一九七四年春,隨著批判教育回潮,嵩縣一中解散。我們紙房和部分飯坡的學生轉入紙房高中。當時,正處于批林批孔浪潮中,各學校都是上課少,勞動多。我們學校先是集中到呂溝口改灘造地,接著又辦了個釀酒廠,組織學生到深山里拾橡子、挑柴禾,造酒、賣酒。除了勞動,就是大批判,寫批判稿,辦批判欄,開批判會,整天抄報紙,念報紙。時任校長王同社,本是個敬業心很強的著名教師,他不忍心讓學生整天搞大批判,把學業給荒蕪掉,就想了個“以學代批”“以批促學”的新點子,打著批判《三字經》等流毒文章的幌子,讓學生轉著圈兒曲折地學習優秀古典名文。
影響最大的是批判《三字經》。當時,學校授權給語文教師王文獻主講。王文獻老師學識非常淵博,卻被那個年代埋沒著無處發揮,當接到讓他搞批判《三字經》演講時,便激動難眠,經過認真備課之后,那真是口若懸河,倒背如流。他旁征博引,把個《三字經》中上百個歷史典故和歷史人物,講得惟妙惟肖,生動情趣,活靈活現,深深烙印進了每個同學的腦海深處。
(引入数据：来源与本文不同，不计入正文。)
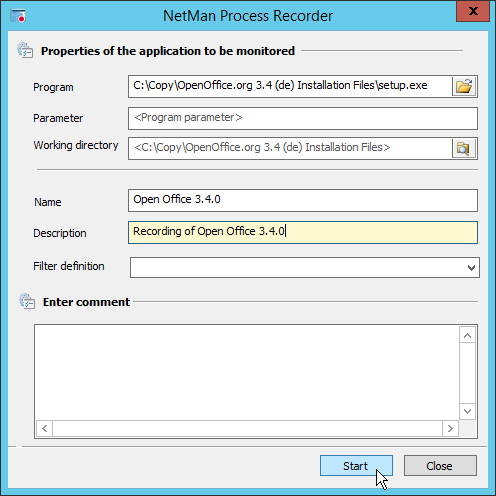Click the Start button

click(x=356, y=466)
我們那一代人,受那個年代教育潮流的影響,滿腦子都是毛主席語錄,基本上沒接觸過古典名文。所以,第一次聽到內容那么豐富的《三字經》,感到句句珠玉,特別新鮮。這篇古代小學生們的讀物,卻讓我們那批高中生們聽得癡醉癡迷,且激動得到處談論,四處傳播,郎朗背誦。這一下子便轟動了紙房的各個中小學校,都把演講《三字經》當成了“批林批孔”的成功典型,紛紛效仿。但他們又沒這方面人才,講不生動,只得紛紛找到王同社校長請求,聘請王文獻老師到各學校去演講。王校長感到很榮幸,都欣然答應下來。于是,王文獻老師便把《三字經》傳遍了各學校,學生聽,老師也聽,聽過后都津津樂道,誘惑得去聽講的人越來越多,迅速風靡了各個山村,熱鬧得連村干部和群眾都擠搡著去聽。一時間在全公社掀起了大講《三字經》熱潮,連社直的各部門也都紛紛聘請王老師演講,爭辦起批判《三字經》活動。王文獻老師更是借機大展才華,淋漓揮灑出積壓的知識,一下子成了全公社的大紅人,大儒士,四處聘請,四處演講,忙得不可開交。后來,公社干脆把王文獻老師調到公社,當了教育專干。
紙房公社搞的批判《三字經》演講活動,通過“借樹開花”的形式,讓一個鄉數十座學校的數千學子,深深接受到了優秀傳統文化的潤澤,更為一方地域和一個知識荒蕪的年代播撒下綿延古典文化之火種。幾十年后,我們那兩屆同學每每相聚,就會七嘴八舌贊嘆王老師的淵博知識,回味那段批判《三字經》的演講活動。